The committee posed its recommendations in terms of general principles for the evaluation of expanded genetic diagnosis, testing, and screening. Although these recommendations reflect what is known today, and what experts foresee for the next few years, the committee had no crystal ball and, therefore, tried to develop criteria and to suggest processes for assessing when new tests are ready for pilot introduction and for widespread application in the population.
The committee's fundamental ethical principles include voluntariness, informed consent, and confidentiality, which in turn derive from respect for autonomy, equity, and privacy. Other committee principles described in this report include: the necessity of high-quality tests (of high specificity and sensitivity) performed with the highest level of proficiency and interpreted correctly; and conveying information to clients-both before and after testing in an easily understood manner through genetic education and counseling that is relevant to the needs and concerns of the client. These principles are the absolute foundation of genetic testing.
It is the view of the committee that, until benefits and risks have been defined, genetic testing and screening programs remain a form of human investigation.
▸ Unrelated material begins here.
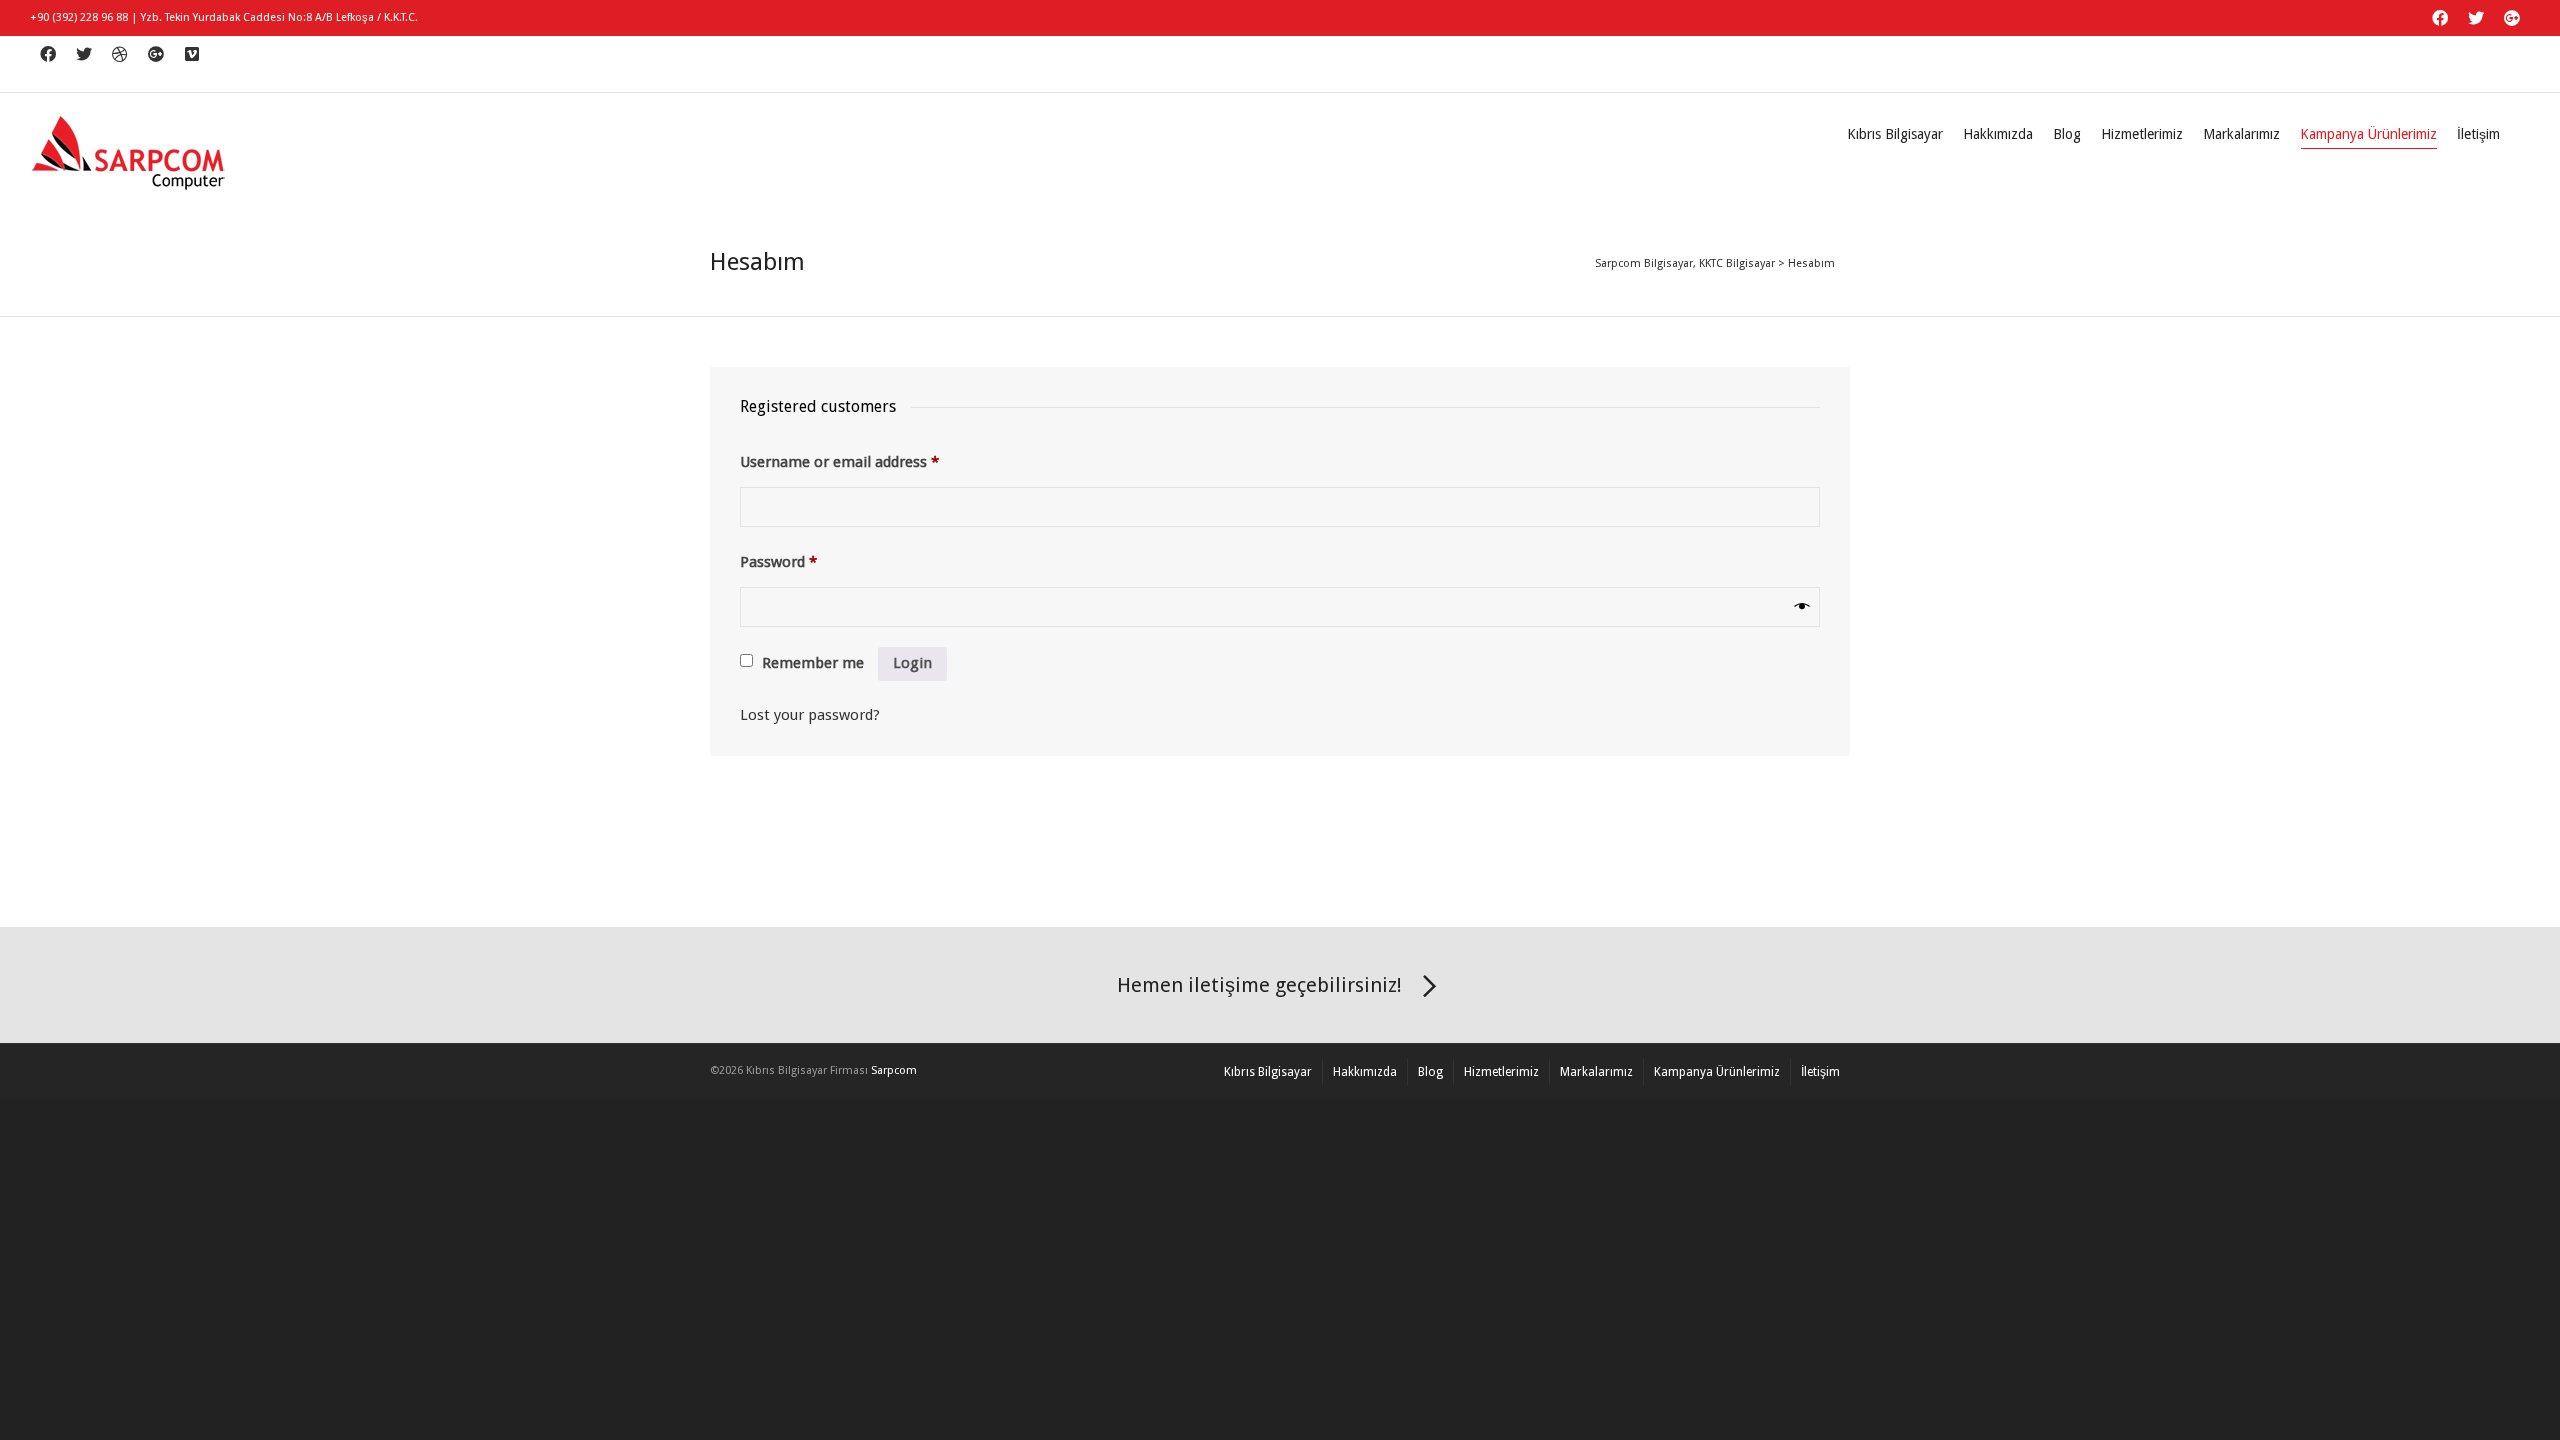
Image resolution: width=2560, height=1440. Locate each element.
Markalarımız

Therefore, routine use of tests should be preceded by pilot studies that demonstrate their safety and effectiveness. Standard safeguards should be applied in conducting these pilot studies, and independent review of the pilot studies should be conducted to determine whether the test should be offered clinically. Publicly supported population-based screening programs are justified only for disorders of significant severity, impact, frequency, and distribution, and when there is consensus that the available interventions warrant the expenditure of funds.
National Academy of Sciences (1975) Genetic Screening: Programs, Principles and Research.Committee for the Study of Inborn Errors of Metabolism. Washington, D.C.:NAS.